━━━ Data shown ━━━

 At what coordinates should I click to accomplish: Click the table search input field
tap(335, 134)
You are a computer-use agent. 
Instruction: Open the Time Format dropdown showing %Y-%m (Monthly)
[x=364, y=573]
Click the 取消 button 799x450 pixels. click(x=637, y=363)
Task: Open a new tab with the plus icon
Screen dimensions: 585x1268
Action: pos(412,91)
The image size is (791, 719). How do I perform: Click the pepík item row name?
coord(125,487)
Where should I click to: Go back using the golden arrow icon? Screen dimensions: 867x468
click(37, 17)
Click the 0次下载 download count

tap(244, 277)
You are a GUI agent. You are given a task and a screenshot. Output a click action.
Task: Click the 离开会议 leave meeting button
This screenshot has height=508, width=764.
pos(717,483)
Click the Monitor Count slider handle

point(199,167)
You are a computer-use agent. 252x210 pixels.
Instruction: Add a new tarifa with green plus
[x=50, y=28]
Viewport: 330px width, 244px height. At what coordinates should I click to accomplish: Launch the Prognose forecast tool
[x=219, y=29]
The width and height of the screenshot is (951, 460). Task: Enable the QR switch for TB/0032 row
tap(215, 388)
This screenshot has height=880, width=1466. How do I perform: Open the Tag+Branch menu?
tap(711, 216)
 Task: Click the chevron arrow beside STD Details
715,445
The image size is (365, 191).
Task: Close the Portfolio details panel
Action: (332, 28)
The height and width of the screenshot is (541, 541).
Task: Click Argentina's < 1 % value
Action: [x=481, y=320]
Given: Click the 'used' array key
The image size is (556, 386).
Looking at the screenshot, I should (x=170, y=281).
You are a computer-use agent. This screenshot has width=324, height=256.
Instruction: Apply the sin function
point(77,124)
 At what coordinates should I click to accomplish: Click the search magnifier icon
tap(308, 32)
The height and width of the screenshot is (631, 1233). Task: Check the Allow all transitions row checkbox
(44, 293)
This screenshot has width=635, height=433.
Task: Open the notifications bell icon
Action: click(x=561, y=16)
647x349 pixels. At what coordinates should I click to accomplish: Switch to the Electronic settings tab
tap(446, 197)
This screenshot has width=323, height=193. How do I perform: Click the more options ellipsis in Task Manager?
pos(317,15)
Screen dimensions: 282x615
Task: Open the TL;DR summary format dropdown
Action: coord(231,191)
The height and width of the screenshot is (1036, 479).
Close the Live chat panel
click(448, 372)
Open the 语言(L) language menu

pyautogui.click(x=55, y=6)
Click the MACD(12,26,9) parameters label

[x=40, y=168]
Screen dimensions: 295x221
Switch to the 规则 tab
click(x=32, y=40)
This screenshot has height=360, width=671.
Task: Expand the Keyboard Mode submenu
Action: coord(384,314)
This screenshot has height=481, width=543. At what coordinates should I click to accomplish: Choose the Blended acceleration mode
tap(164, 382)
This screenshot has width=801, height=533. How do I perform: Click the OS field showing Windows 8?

━━━

Task:
Using the records above, copy all lines that include the word "computer".

Output for this task:
You are a computer-use agent. 
You are a computer-use agent. 252x210 pixels.
You are a computer-use agent. This screenshot has width=324, height=256.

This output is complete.